Third, we intentionally restricted the transformer to ClinicalBERT because (i) it is the smallest widely-available domain-specific model, (ii) its pre-training on MIMIC-III clinical notes provides optimal domain alignment with our corpus, and (iii) its computational profile satisfies the memory constraints of safety-critical bedside systems. To verify that our PCA+SMOTE finding is not an artifact of this choice, we replicated the experiment with BioBERT-large (v1.1). The results on identical data folds confirmed the robustness of our conclusion: the absolute macro-F\(_1\) difference was negligible (<0.005) and the relative performance ranking of dimensionality reduction techniques remained unchanged (PCA+SMOTE > UMAP+SMOTE > t-SNE+SMOTE).

Furthermore, we excluded more resource-intensive techniques that might offer marginal performance improvements, including a broader suite of transformer models (e.g., GPT-based architectures, Qwen) or complex dimensionality reduction techniques like variational autoencoders (VAEs). While autoencoders can capture nonlinear relationships effectively, their latent spaces often lack the intuitive interpretability of PCA’s eigenvector-based projections–a critical requirement for clinical validation and model explainability39. Furthermore, the implementation complexity and extensive hyperparameter tuning required for these advanced models40 place them beyond the resources of many healthcare organizations with limited machine learning expertise. This work establishes a robust and interpretable baseline against which future studies incorporating these more advanced, resource-intensive models can be compared. Fourth, our study employed a fixed target dimensionality for comparative purposes. While we selected a commonly used value (128 dimensions) based on preliminary experiments, the optimal dimensionality is likely task- and model-dependent. Future work could explore dynamic dimensionality selection strategies. Furthermore, all experiments used the English MTSamples corpus (5046 notes). Replication on the i2b2-2014 and n2c2-2018 datasets is underway to assess cross-institutional generalizability.

Conclusion

This study demonstrates that dimensionality reduction and class balancing are not merely computational shortcuts but essential components for building high-performance clinical text classification pipelines. The empirical evaluation across 31 medical specialties yields yields one clear recommendation for datasets with similar vocabulary sparsity and class imbalance to MTSamples.
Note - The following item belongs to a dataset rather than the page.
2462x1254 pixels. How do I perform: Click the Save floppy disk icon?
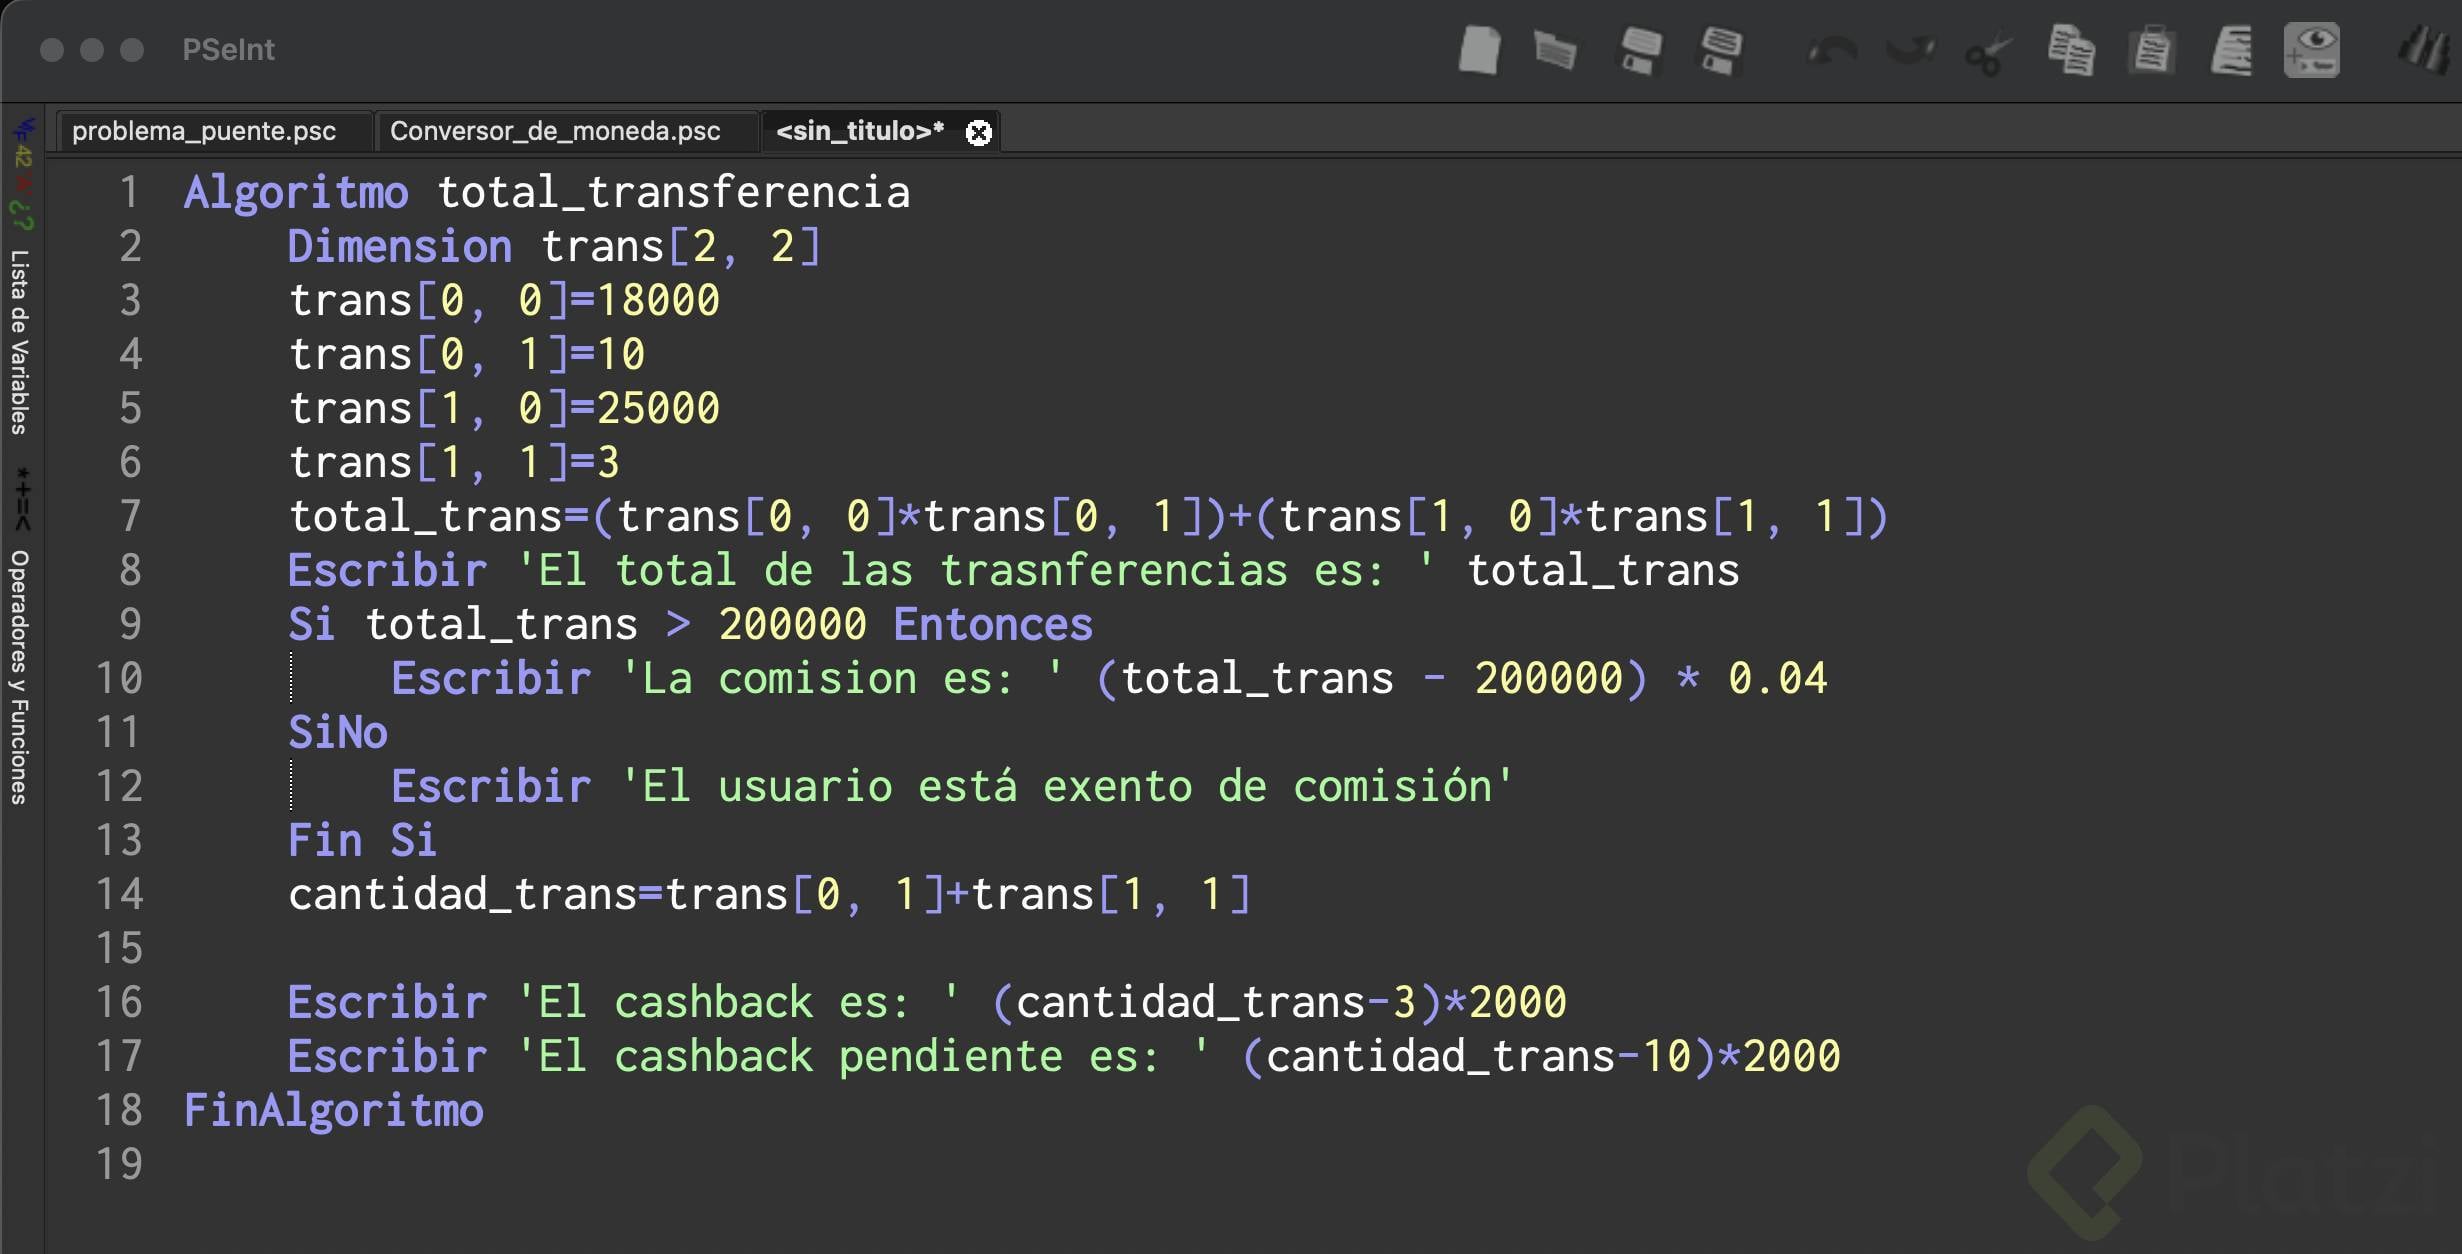(1640, 50)
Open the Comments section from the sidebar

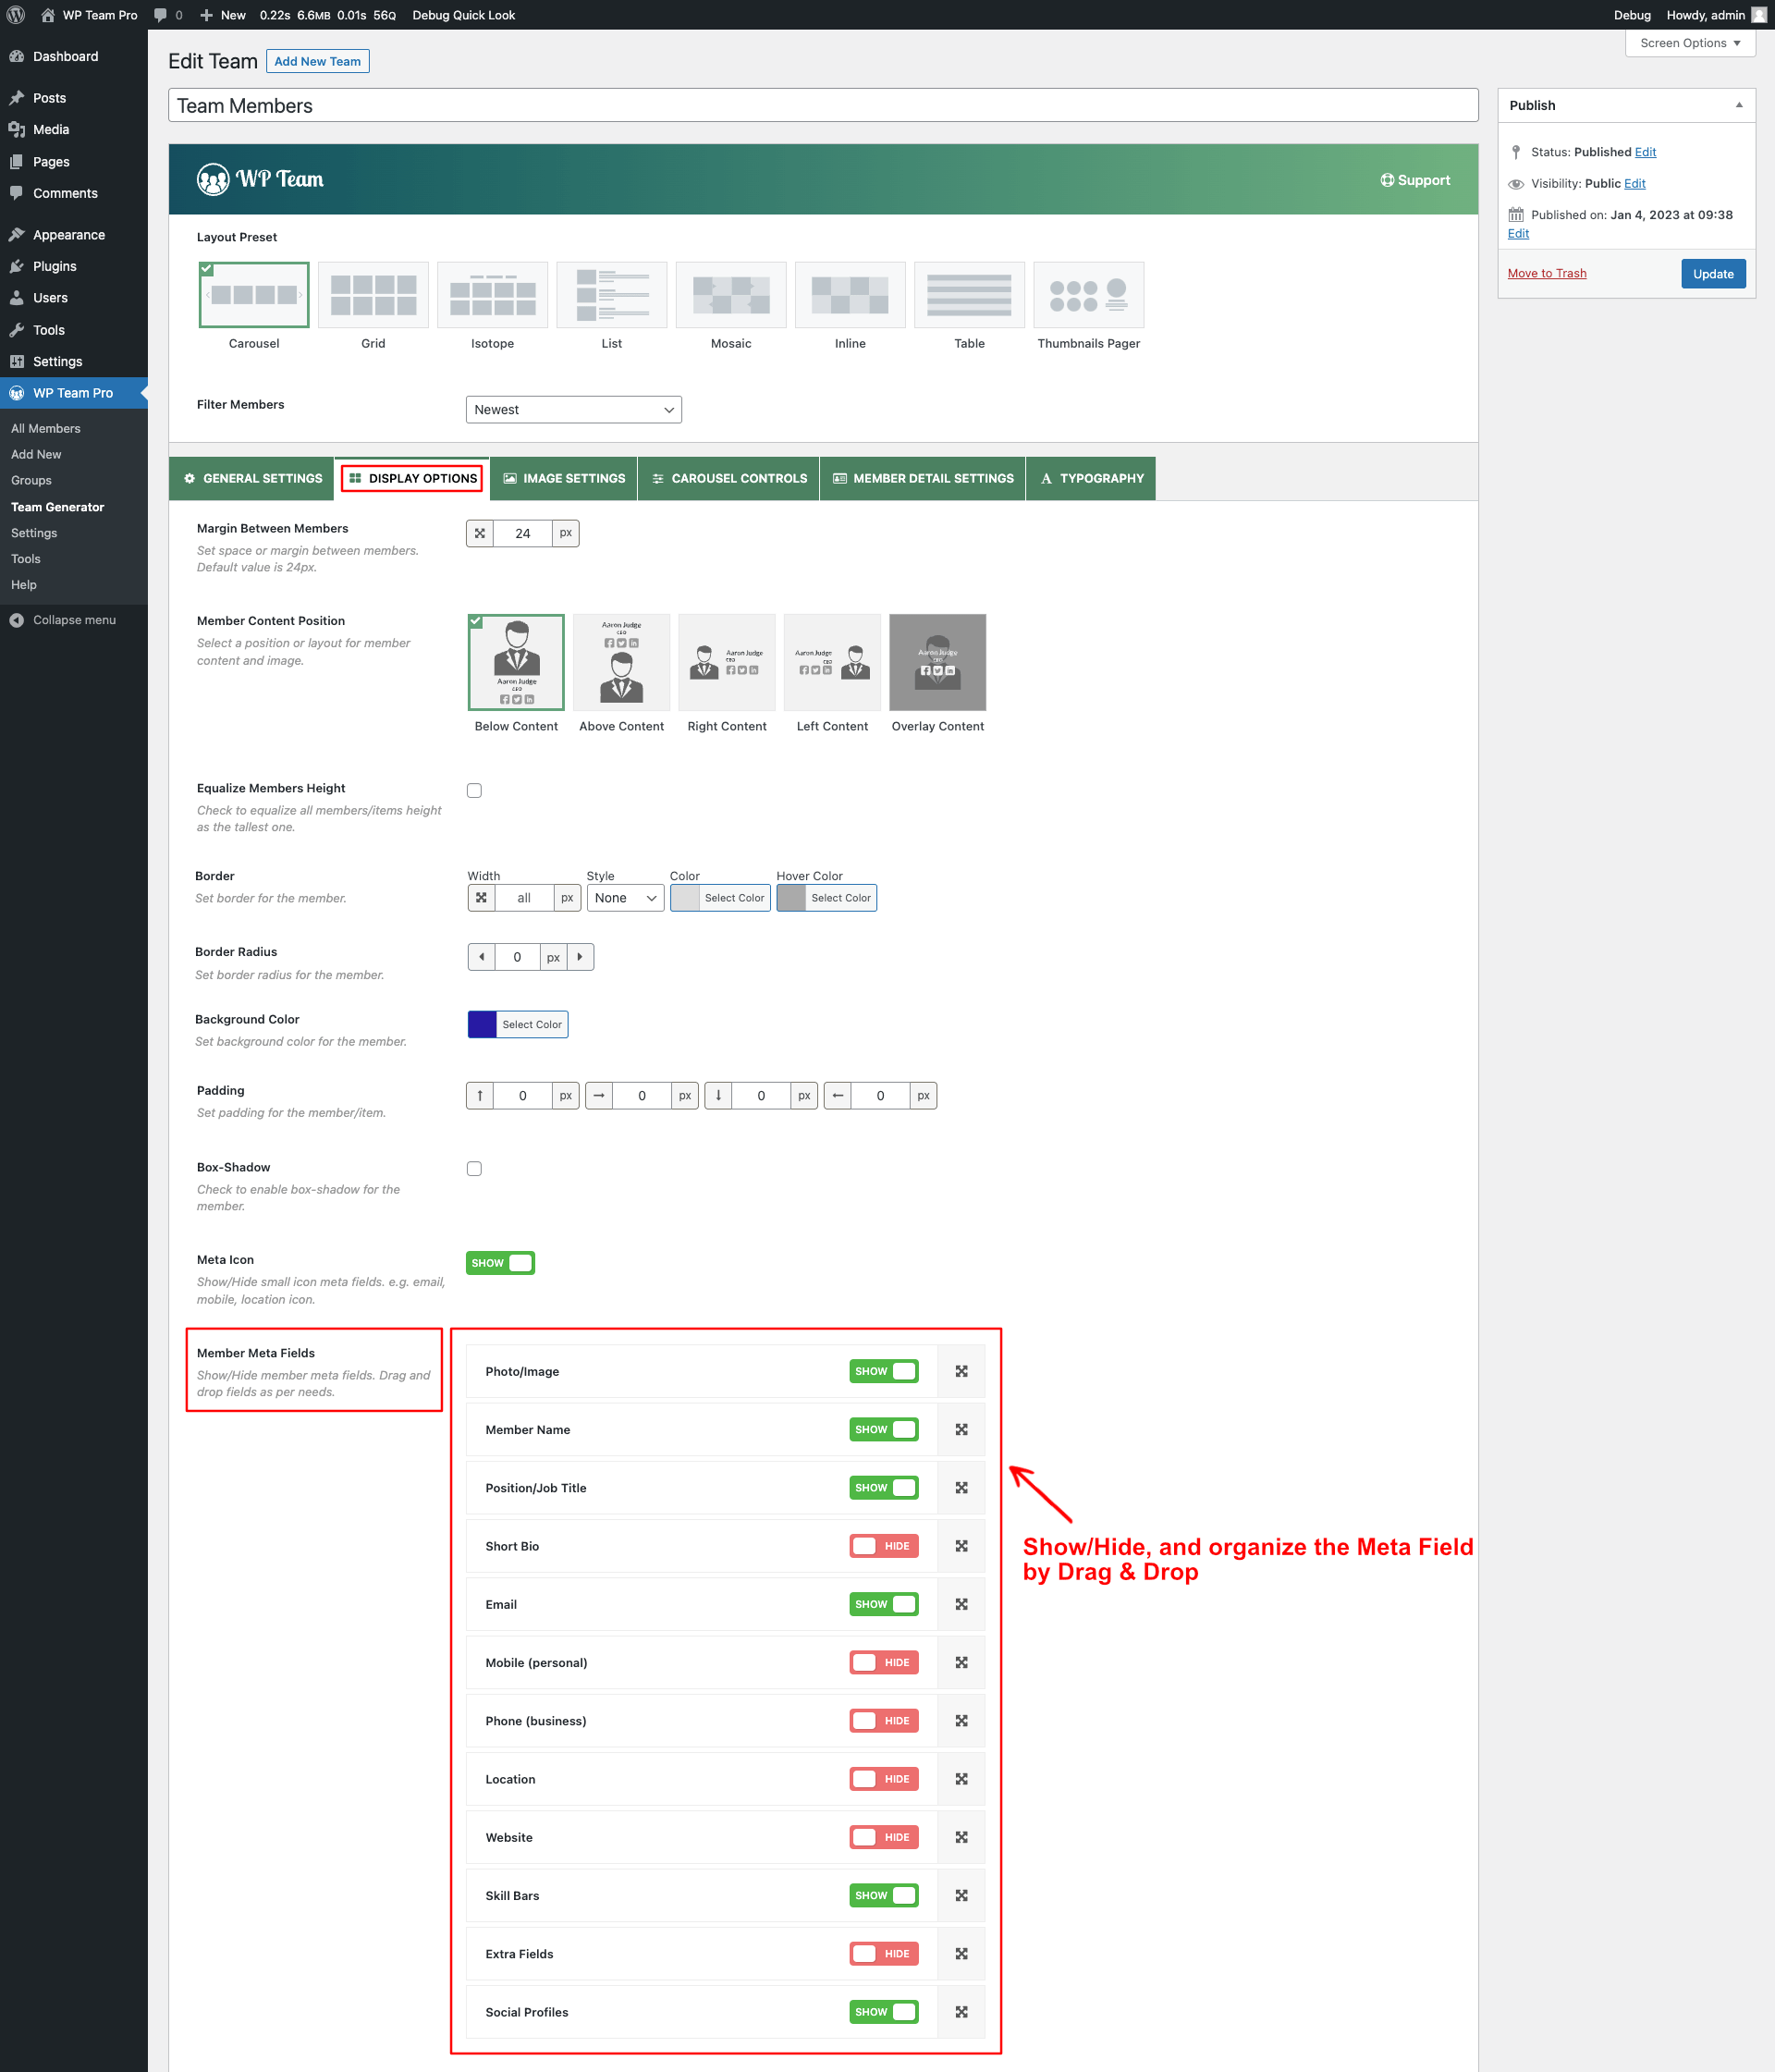point(64,193)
We attained 91.2% accuracy on MTSamples when paired with ClinicalBERT and delivered a statistically significant 6.4% absolute improvement in macro-F\(_1\) for traditional classifiers over unreduced baselines, all while reducing training time by 42%. Our results clarify critical trade-offs and interactions: while nonlinear DR techniques offer specialized value for visualization (t-SNE) or rare condition detection with SMOTE (UMAP), their computational cost and instability often outweigh these benefits for general classification. More importantly, we identified a dangerous interaction where using UMAP without SMOTE degraded performance for rare conditions, highlighting that improper dimensional reduction can amplify dataset biases with serious clinical implications. These findings are derived from 5,046 English-language, spell-checked narrative samples and may not generalise to raw multi-institutional EHRs with typographical noise, non-English text, or different specialty distributions. Future work should explore dynamic and automated dimensionality reduction frameworks that can select the optimal technique (PCA, UMAP, etc.) based on real-time dataset characteristics (e.g., sparsity, class balance). Furthermore, developing hybrid techniques that combine the global variance preservation of linear methods with the local structure preservation of manifold learning could offer the best of both paradigms. Reinforcement learning could be a promising approach for this adaptive selection.